Provided records
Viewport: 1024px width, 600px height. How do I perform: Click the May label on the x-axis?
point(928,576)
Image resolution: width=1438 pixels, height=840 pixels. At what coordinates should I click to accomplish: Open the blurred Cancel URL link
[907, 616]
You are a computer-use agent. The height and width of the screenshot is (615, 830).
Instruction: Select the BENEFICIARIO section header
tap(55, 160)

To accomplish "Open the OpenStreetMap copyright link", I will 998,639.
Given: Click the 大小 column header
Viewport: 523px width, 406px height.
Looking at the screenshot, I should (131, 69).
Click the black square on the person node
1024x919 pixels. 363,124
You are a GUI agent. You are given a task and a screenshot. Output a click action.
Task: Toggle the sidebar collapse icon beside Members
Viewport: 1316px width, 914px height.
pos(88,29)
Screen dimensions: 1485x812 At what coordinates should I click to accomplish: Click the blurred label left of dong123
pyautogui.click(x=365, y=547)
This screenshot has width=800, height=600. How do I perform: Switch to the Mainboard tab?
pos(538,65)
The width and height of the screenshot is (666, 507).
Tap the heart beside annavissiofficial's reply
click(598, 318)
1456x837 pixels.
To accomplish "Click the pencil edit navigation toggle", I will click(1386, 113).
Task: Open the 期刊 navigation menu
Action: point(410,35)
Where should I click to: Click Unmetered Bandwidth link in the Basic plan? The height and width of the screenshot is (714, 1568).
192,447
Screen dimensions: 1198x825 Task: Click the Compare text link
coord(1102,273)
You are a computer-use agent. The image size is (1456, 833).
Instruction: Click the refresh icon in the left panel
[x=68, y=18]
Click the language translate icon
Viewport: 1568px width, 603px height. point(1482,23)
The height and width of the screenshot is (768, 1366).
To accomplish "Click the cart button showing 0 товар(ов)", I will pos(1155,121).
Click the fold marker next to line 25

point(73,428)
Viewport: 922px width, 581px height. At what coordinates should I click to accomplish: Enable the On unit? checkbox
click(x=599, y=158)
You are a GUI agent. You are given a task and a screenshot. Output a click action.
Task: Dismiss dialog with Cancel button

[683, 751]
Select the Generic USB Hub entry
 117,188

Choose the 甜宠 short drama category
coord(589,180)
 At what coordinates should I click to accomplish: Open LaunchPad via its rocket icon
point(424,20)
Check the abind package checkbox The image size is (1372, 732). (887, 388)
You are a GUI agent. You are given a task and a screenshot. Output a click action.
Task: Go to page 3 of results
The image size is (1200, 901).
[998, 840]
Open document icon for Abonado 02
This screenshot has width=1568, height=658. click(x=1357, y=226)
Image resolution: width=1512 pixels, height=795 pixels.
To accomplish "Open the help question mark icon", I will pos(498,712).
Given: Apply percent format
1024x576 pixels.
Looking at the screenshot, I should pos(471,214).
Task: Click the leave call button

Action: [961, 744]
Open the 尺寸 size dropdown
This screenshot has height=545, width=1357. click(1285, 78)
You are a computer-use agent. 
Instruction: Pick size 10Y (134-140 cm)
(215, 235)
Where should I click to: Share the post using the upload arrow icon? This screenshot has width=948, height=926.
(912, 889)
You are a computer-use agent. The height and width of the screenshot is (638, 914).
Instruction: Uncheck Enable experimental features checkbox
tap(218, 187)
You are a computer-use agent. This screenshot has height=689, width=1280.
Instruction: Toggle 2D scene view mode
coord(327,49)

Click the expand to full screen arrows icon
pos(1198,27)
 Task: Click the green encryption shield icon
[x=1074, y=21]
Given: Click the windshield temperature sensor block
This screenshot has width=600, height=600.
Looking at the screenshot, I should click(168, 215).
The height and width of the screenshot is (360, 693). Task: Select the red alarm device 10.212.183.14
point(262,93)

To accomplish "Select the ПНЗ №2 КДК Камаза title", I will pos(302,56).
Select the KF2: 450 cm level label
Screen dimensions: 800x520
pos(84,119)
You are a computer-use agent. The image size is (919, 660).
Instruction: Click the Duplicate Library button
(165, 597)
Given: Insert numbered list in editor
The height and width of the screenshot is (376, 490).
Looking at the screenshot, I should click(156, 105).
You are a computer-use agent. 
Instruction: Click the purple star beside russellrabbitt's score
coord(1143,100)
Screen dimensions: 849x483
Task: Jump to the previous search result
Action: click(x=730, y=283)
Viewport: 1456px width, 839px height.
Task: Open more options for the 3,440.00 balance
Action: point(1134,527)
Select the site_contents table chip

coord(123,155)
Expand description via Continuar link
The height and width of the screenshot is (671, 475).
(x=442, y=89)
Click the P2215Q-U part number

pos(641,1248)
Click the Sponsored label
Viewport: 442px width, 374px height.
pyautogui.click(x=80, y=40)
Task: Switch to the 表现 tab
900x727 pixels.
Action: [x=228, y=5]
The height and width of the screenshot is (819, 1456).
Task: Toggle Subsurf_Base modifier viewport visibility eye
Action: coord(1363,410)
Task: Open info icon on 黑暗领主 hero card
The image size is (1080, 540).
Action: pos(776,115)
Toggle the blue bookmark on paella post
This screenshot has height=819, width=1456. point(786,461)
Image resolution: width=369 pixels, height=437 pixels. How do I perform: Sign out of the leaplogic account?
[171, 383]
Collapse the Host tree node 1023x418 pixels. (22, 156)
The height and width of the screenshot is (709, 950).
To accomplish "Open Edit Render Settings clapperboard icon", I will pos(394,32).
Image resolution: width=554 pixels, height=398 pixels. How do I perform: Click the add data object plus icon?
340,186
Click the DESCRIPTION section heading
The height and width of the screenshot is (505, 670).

What to produce
Copy out all of the rows above word for word, with nothing added, dropped, or reordered.

The result
Viewport: 1024px width, 600px height. How do I perform: Click the May label on the x-axis?
point(928,576)
Image resolution: width=1438 pixels, height=840 pixels. At what coordinates should I click to accomplish: Open the blurred Cancel URL link
[907, 616]
You are a computer-use agent. The height and width of the screenshot is (615, 830).
Instruction: Select the BENEFICIARIO section header
tap(55, 160)

To accomplish "Open the OpenStreetMap copyright link", I will 998,639.
Given: Click the 大小 column header
Viewport: 523px width, 406px height.
Looking at the screenshot, I should (131, 69).
Click the black square on the person node
1024x919 pixels. 363,124
You are a GUI agent. You are given a task and a screenshot. Output a click action.
Task: Toggle the sidebar collapse icon beside Members
Viewport: 1316px width, 914px height.
pos(88,29)
Screen dimensions: 1485x812 At what coordinates should I click to accomplish: Click the blurred label left of dong123
pyautogui.click(x=365, y=547)
This screenshot has width=800, height=600. How do I perform: Switch to the Mainboard tab?
pos(538,65)
The width and height of the screenshot is (666, 507).
Tap the heart beside annavissiofficial's reply
click(598, 318)
1456x837 pixels.
To accomplish "Click the pencil edit navigation toggle", I will click(1386, 113).
Task: Open the 期刊 navigation menu
Action: point(410,35)
Where should I click to: Click Unmetered Bandwidth link in the Basic plan? The height and width of the screenshot is (714, 1568).
192,447
Screen dimensions: 1198x825 Task: Click the Compare text link
coord(1102,273)
You are a computer-use agent. The image size is (1456, 833).
Instruction: Click the refresh icon in the left panel
[x=68, y=18]
Click the language translate icon
Viewport: 1568px width, 603px height. point(1482,23)
The height and width of the screenshot is (768, 1366).
To accomplish "Click the cart button showing 0 товар(ов)", I will pos(1155,121).
Click the fold marker next to line 25

point(73,428)
Viewport: 922px width, 581px height. At what coordinates should I click to accomplish: Enable the On unit? checkbox
click(x=599, y=158)
You are a GUI agent. You are given a task and a screenshot. Output a click action.
Task: Dismiss dialog with Cancel button

[683, 751]
Select the Generic USB Hub entry
 117,188

Choose the 甜宠 short drama category
coord(589,180)
 At what coordinates should I click to accomplish: Open LaunchPad via its rocket icon
point(424,20)
Check the abind package checkbox The image size is (1372, 732). (887, 388)
You are a GUI agent. You are given a task and a screenshot. Output a click action.
Task: Go to page 3 of results
The image size is (1200, 901).
[998, 840]
Open document icon for Abonado 02
This screenshot has width=1568, height=658. click(x=1357, y=226)
Image resolution: width=1512 pixels, height=795 pixels.
To accomplish "Open the help question mark icon", I will pos(498,712).
Given: Apply percent format
1024x576 pixels.
Looking at the screenshot, I should pos(471,214).
Task: Click the leave call button

Action: [961, 744]
Open the 尺寸 size dropdown
This screenshot has height=545, width=1357. click(1285, 78)
You are a computer-use agent. 
Instruction: Pick size 10Y (134-140 cm)
(215, 235)
Where should I click to: Share the post using the upload arrow icon? This screenshot has width=948, height=926.
(912, 889)
You are a computer-use agent. The height and width of the screenshot is (638, 914).
Instruction: Uncheck Enable experimental features checkbox
tap(218, 187)
You are a computer-use agent. This screenshot has height=689, width=1280.
Instruction: Toggle 2D scene view mode
coord(327,49)

Click the expand to full screen arrows icon
pos(1198,27)
 Task: Click the green encryption shield icon
[x=1074, y=21]
Given: Click the windshield temperature sensor block
This screenshot has width=600, height=600.
Looking at the screenshot, I should click(168, 215).
The height and width of the screenshot is (360, 693). Task: Select the red alarm device 10.212.183.14
point(262,93)

To accomplish "Select the ПНЗ №2 КДК Камаза title", I will pos(302,56).
Select the KF2: 450 cm level label
Screen dimensions: 800x520
pos(84,119)
You are a computer-use agent. The image size is (919, 660).
Instruction: Click the Duplicate Library button
(165, 597)
Given: Insert numbered list in editor
The height and width of the screenshot is (376, 490).
Looking at the screenshot, I should click(156, 105).
You are a computer-use agent. 
Instruction: Click the purple star beside russellrabbitt's score
coord(1143,100)
Screen dimensions: 849x483
Task: Jump to the previous search result
Action: click(x=730, y=283)
Viewport: 1456px width, 839px height.
Task: Open more options for the 3,440.00 balance
Action: point(1134,527)
Select the site_contents table chip

coord(123,155)
Expand description via Continuar link
The height and width of the screenshot is (671, 475).
(x=442, y=89)
Click the P2215Q-U part number

pos(641,1248)
Click the Sponsored label
Viewport: 442px width, 374px height.
pyautogui.click(x=80, y=40)
Task: Switch to the 表现 tab
900x727 pixels.
Action: [x=228, y=5]
The height and width of the screenshot is (819, 1456).
Task: Toggle Subsurf_Base modifier viewport visibility eye
Action: coord(1363,410)
Task: Open info icon on 黑暗领主 hero card
The image size is (1080, 540).
Action: pos(776,115)
Toggle the blue bookmark on paella post
This screenshot has height=819, width=1456. point(786,461)
Image resolution: width=369 pixels, height=437 pixels. How do I perform: Sign out of the leaplogic account?
[171, 383]
Collapse the Host tree node 1023x418 pixels. (22, 156)
The height and width of the screenshot is (709, 950).
To accomplish "Open Edit Render Settings clapperboard icon", I will pos(394,32).
Image resolution: width=554 pixels, height=398 pixels. How do I perform: Click the add data object plus icon?
340,186
Click the DESCRIPTION section heading
The height and width of the screenshot is (505, 670).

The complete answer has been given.